All LGDs bark to warn off threats, especially at night when predators are active. Young dogs are particularly prone to over barking. Barking can be a tremendous nuisance to neighbors. Barking, threatening behavior, roaming, or the inability to control the dog are the main reasons folks offer when rehoming an LGD breed, followed by coat care.


LGDs will generally seek to patrol and expand their territory, as they were all developed on open land and part of their duties included moving out ahead of a traveling flock and expanding their protective zone around a herd by chasing away threats. For their size they are amazing climbers, diggers, and jumpers – as well as fast runners – and they can be very determined to escape fencing in their urge to patrol. They cannot be boundary trained. Good robust fencing is a must.



LGDs tend to be low energy dogs that often appear to be sleeping – until they perceive a threat. They are not good running or hiking companions.


All LGDs mature slowly and are not fully mature until age 2 or later. Their large size is deceptive and often encourages their owners to think of them as grown dogs too soon. Owners are also surprised by the sudden turn towards serious protective behavior at maturity sometime between 18 months to 3 years of age. I strongly caution you to meet mature adults of any breed you are considering, not just puppies or young dogs who are atypically friendly to strangers.

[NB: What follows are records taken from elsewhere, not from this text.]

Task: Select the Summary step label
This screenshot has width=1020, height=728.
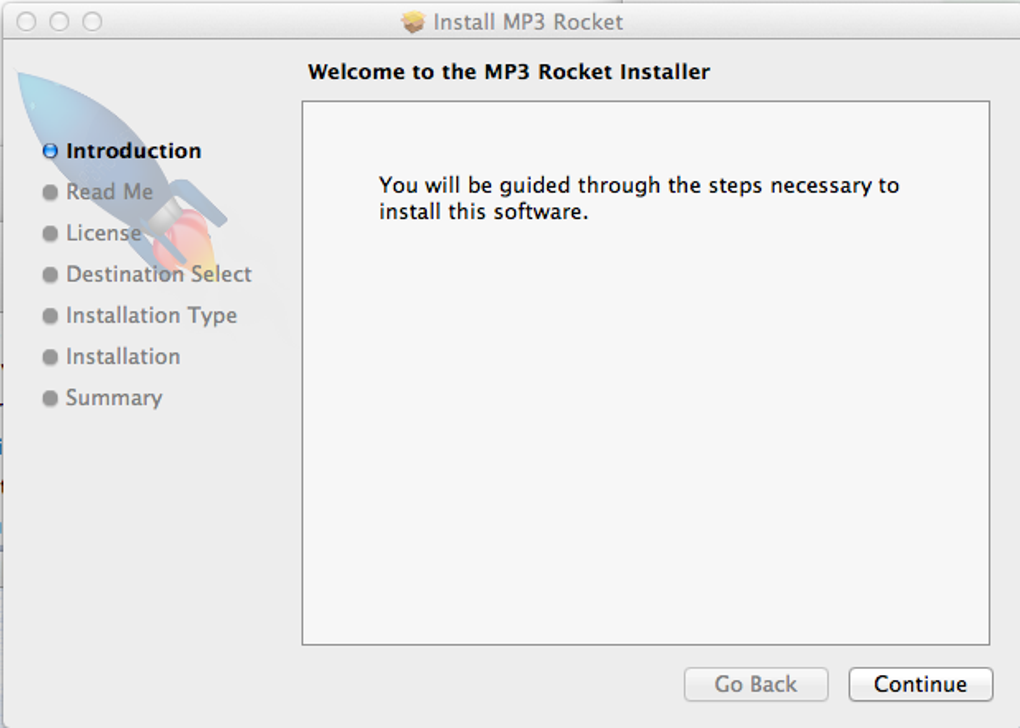Action: tap(113, 397)
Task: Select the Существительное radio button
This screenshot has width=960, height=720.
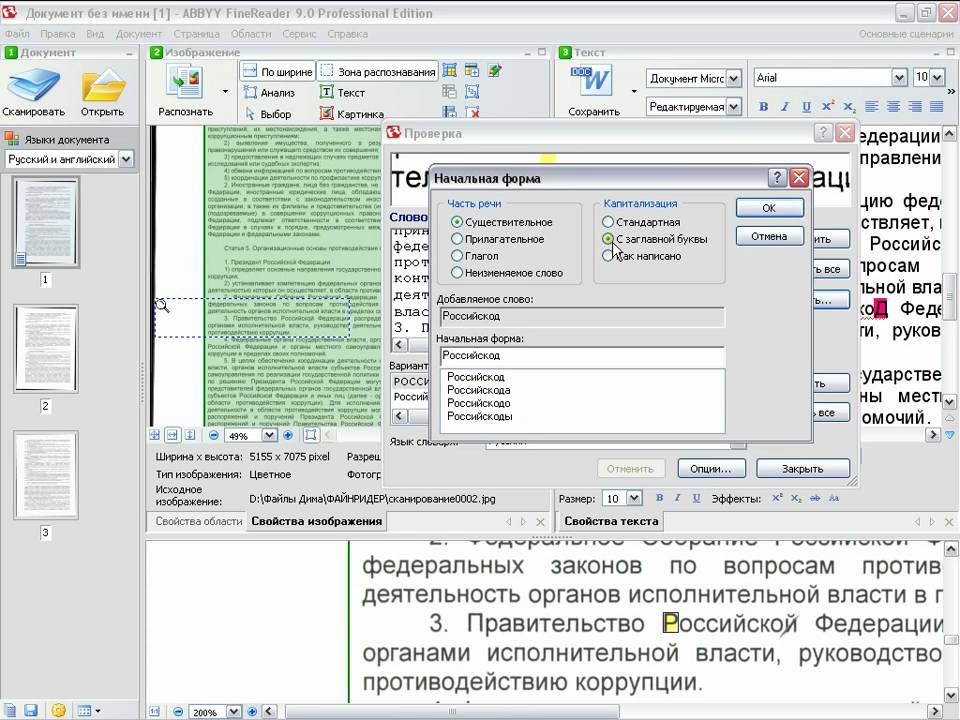Action: coord(457,222)
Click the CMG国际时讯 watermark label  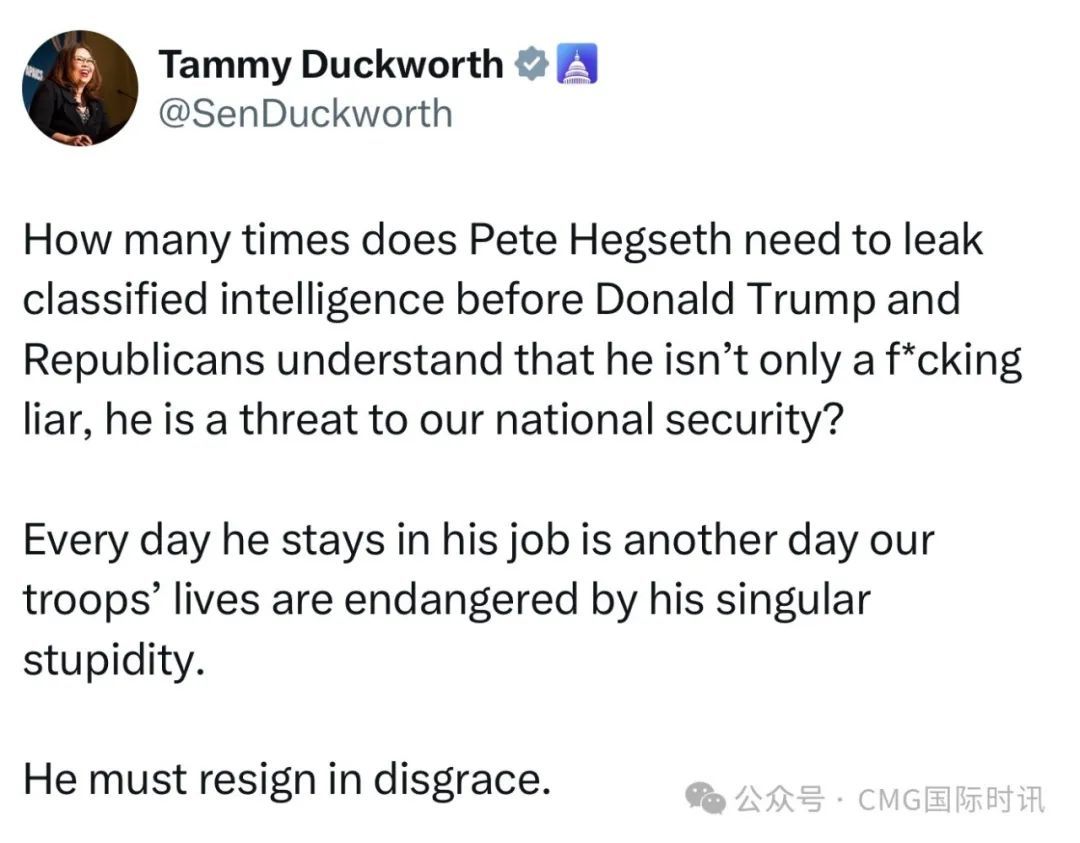tap(951, 800)
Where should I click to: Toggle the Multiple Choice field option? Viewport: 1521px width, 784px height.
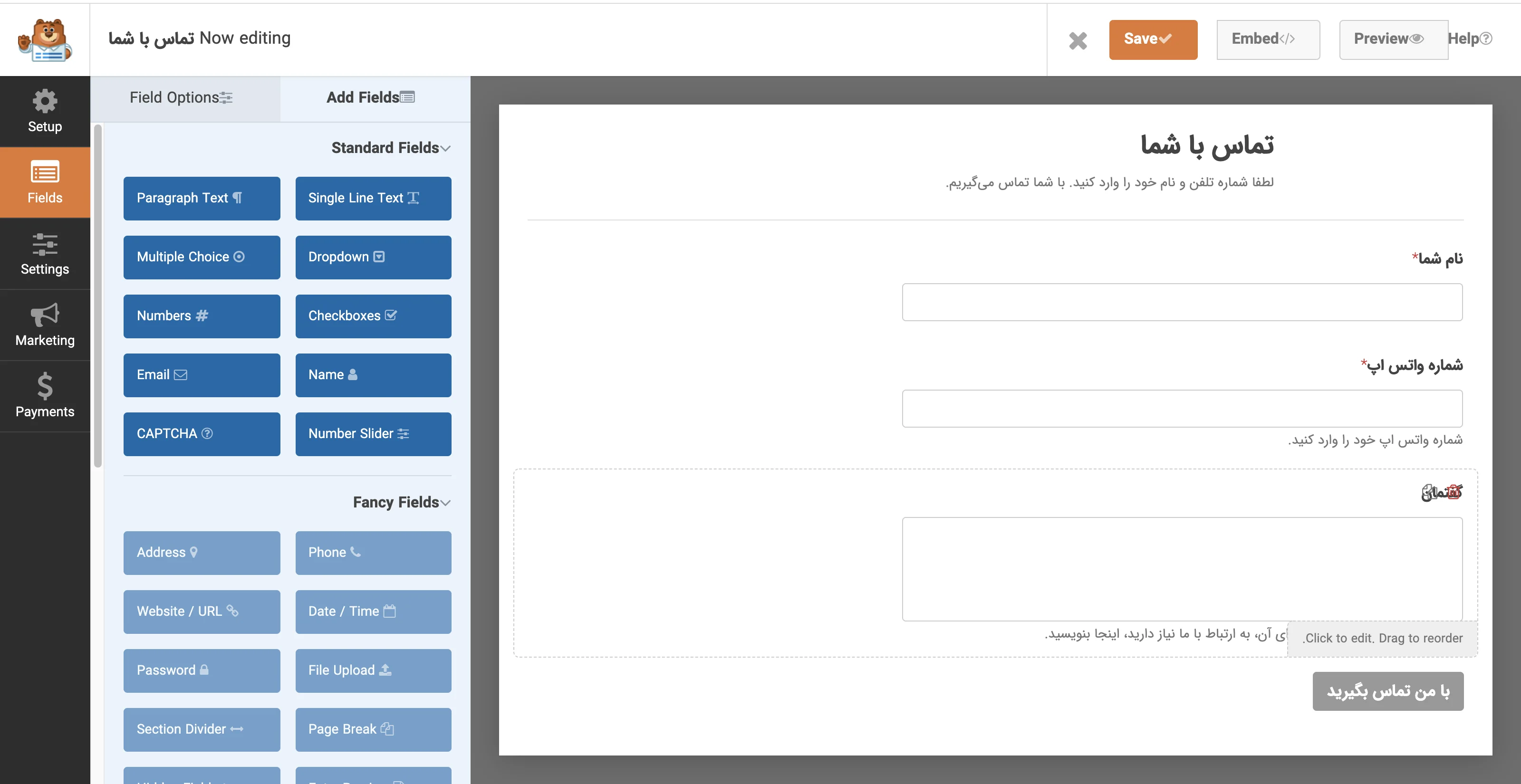[200, 256]
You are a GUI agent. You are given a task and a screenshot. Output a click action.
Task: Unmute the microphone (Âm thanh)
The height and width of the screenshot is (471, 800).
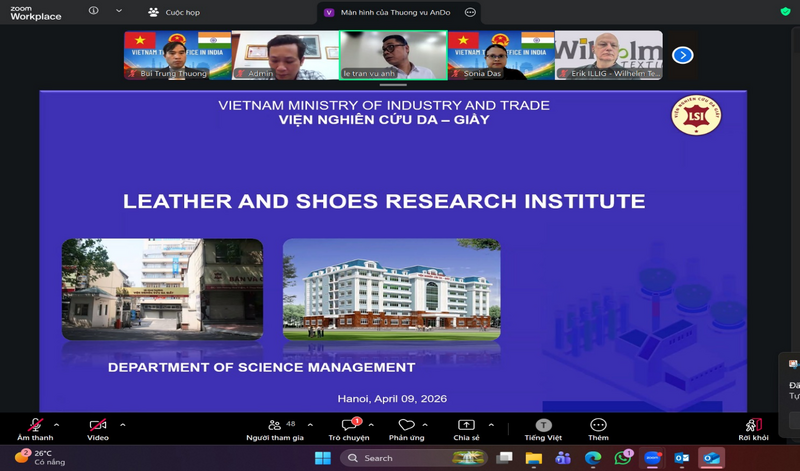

LGDs are impressive, attractive dogs with great dignity and power. They are still essential and highly valued co-workers on many farm and ranches. The best owner for an LGD breed is someone experienced with dominant, independent breeds. They are neither couch potatoes nor easy going pets. Owners must understand their essential natures and be willing to meet those challenges and provide for a quality and safe life for their dog. Dogs that don’t have a job to do, aren’t getting sufficient exercise, have no territory to patrol or stock to guard, or are kept in a small yard will bark more and engage in destructive acts. Frequent strangers can be stressful for an LGD, who needs to be appropriately introduced to visitors. You may need to provide a safe place for your dog when workmen or guests are present in your home. They are not generally suited to service dog work for all these reasons.


Although some highly dedicated and informed owners successfully keep an LGD breed in an urban or suburban environment, generally speaking the best home for an LGD is a rural or country situation.